By Kevin Wood/NEMS Daily Journal

Pam Presley Cousar spends her days bringing babies into this world, but her world came to a standstill the day she learned that her baby was gone. Michael Brandon Presley was by all accounts a hero. His actions in Iraq in December 2005 saved several lives. But his heroic legacy didn’t just begin on a dusty road outside Fallujah. He was a hero long before that. He was a hero to the children at North Delta School in Batesville, where he often visited decked out in his uniform.
Principal John Howell shared this story about Brandon, “I remember when he finished his boot camp experience, he came by and visited with our first graders and he taught them how to march and salute. He enjoyed that.” It was that kind of joyful personality that made Brandon popular with people.
In December 2005, Corporal Brandon Presley’s convoy came under attack from a suicide bomber. Brandon was the commander of his MTVR (Medium Tactical Vehicle Replacement), sitting at his gunner’s position atop the large truck.

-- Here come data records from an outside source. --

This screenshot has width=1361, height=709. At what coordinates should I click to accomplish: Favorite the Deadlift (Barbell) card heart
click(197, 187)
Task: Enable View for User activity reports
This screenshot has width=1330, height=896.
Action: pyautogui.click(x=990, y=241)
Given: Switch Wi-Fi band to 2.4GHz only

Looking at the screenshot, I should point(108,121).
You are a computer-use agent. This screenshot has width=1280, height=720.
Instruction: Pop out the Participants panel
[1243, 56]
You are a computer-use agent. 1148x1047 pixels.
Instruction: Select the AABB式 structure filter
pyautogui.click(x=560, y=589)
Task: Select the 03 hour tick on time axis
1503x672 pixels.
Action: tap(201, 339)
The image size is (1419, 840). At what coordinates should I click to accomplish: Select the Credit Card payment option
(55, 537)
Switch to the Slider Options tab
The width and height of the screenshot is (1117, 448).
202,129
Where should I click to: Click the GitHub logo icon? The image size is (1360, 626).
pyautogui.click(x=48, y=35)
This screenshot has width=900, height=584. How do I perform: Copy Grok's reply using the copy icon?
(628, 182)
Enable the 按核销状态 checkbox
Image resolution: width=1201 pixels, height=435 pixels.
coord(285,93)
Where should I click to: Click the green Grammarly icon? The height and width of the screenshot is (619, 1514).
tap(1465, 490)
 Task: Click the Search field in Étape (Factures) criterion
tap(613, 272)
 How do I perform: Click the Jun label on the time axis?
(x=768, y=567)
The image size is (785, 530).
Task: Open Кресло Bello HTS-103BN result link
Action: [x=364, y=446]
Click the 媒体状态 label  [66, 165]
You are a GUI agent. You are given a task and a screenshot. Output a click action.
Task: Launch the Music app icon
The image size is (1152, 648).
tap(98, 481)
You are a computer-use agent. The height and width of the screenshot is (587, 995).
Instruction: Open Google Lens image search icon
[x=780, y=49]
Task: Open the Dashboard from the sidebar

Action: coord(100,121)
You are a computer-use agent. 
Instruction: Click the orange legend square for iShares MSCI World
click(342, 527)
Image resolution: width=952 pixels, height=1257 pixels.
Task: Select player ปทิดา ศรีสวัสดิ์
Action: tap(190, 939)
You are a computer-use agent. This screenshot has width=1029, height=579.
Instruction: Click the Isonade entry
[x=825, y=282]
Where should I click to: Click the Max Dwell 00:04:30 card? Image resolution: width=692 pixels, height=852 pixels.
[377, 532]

As his convoy drove down the road, a taxi that had been sitting on the side of the road accelerated toward the truck in front of Brandon. Faithful to his training, Brandon aimed his gun to engage the lone driver of the taxi. The driver detonated his explosive device early, just prior to making contact with his intended target. Unfortunately, Brandon was struck by shrapnel from the blast. His wounds would ultimately take his life. The men in his unit called him a hero for his actions, knowing that the death toll would have been much higher if he had not forced the driver to detonate early. He was a hero to them, to the children at North Delta School, but most of all to his mother.